日本代表としてピッチに立つのは、普段の試合とプレッシャーが違います。もちろんいつも「サポーターのために頑張らないといけない」と思っていました。でも、日の丸の重みはまた違います。日本中のサッカーファンのために戦わないといけないし、サッカー選手になりたい子どもたちの夢や目標になる存在でなければいけません。
 
僕は、ワールドカップ出場が懸かっているアジア最終予選のイラン代表戦に途中出場しました。延長戦の末、ゴールデンゴールを決めることができましたが、実はその前に3本もシュートを外しているんです。「なんでサッカーなんてやってしまったんだろう」とすら思いました。
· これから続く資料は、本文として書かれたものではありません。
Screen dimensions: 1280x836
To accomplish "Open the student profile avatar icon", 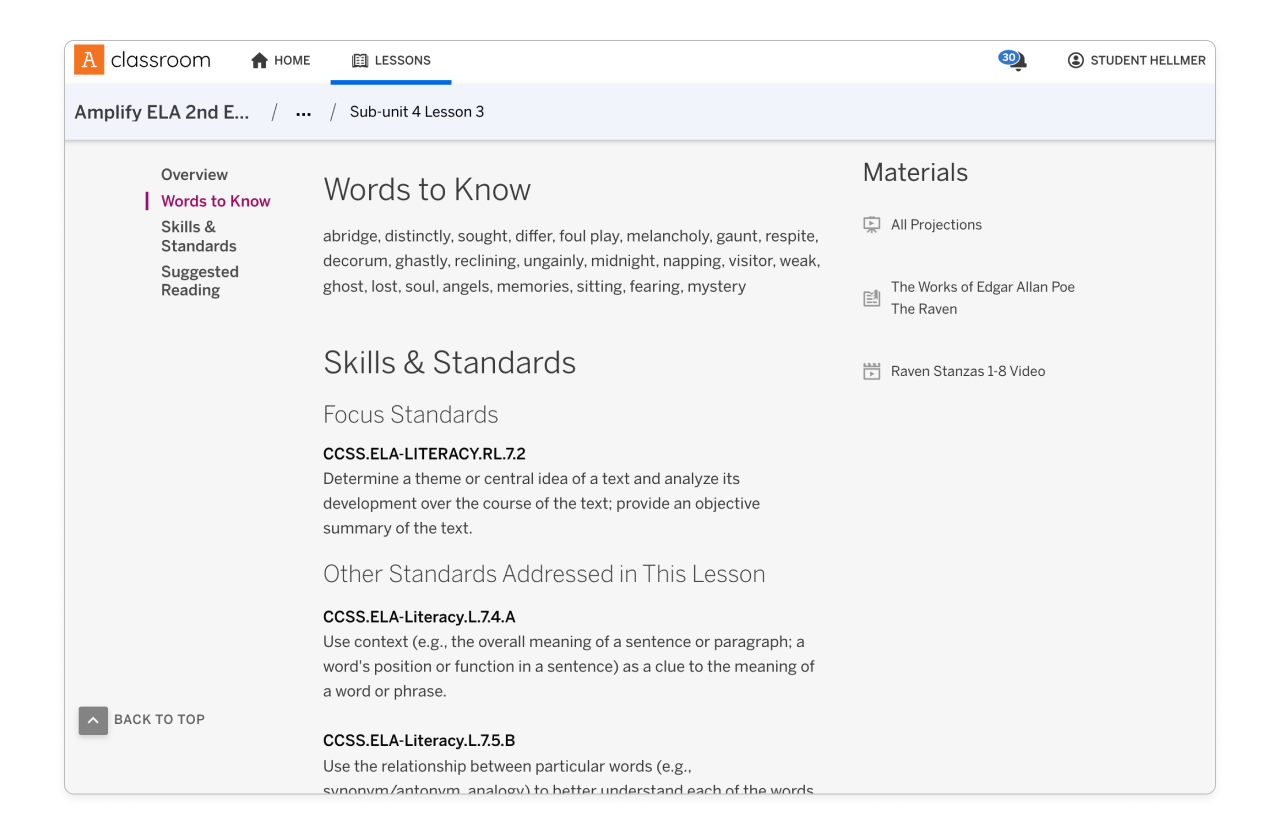I will pos(1075,60).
あのときゴールを決めていなければ、今の僕はなかったかもしれませんね。
 
試合に勝ち、ワールドカップ出場が決まったにも関わらず、試合後の控え室は静かでした。まるで負けたチームみたいでしたよ。ワールドカップに出場する喜びよりも、「これで日本に帰れる」という安堵感ほうが強かったんです。全員、負けたら日本に帰れないという覚悟で試合に臨んでいましたからね。
 
ホテルに戻ってから、岡田武史監督がお祝いのシャンパンを開けてくれたときも、みんな飲まないで部屋に戻ったくらいです(笑)。試合に勝った喜びを実感できたのは、次の日くらいからですね。「本当にワールドカップ行けるんだ」と嬉しさが湧き出てきました。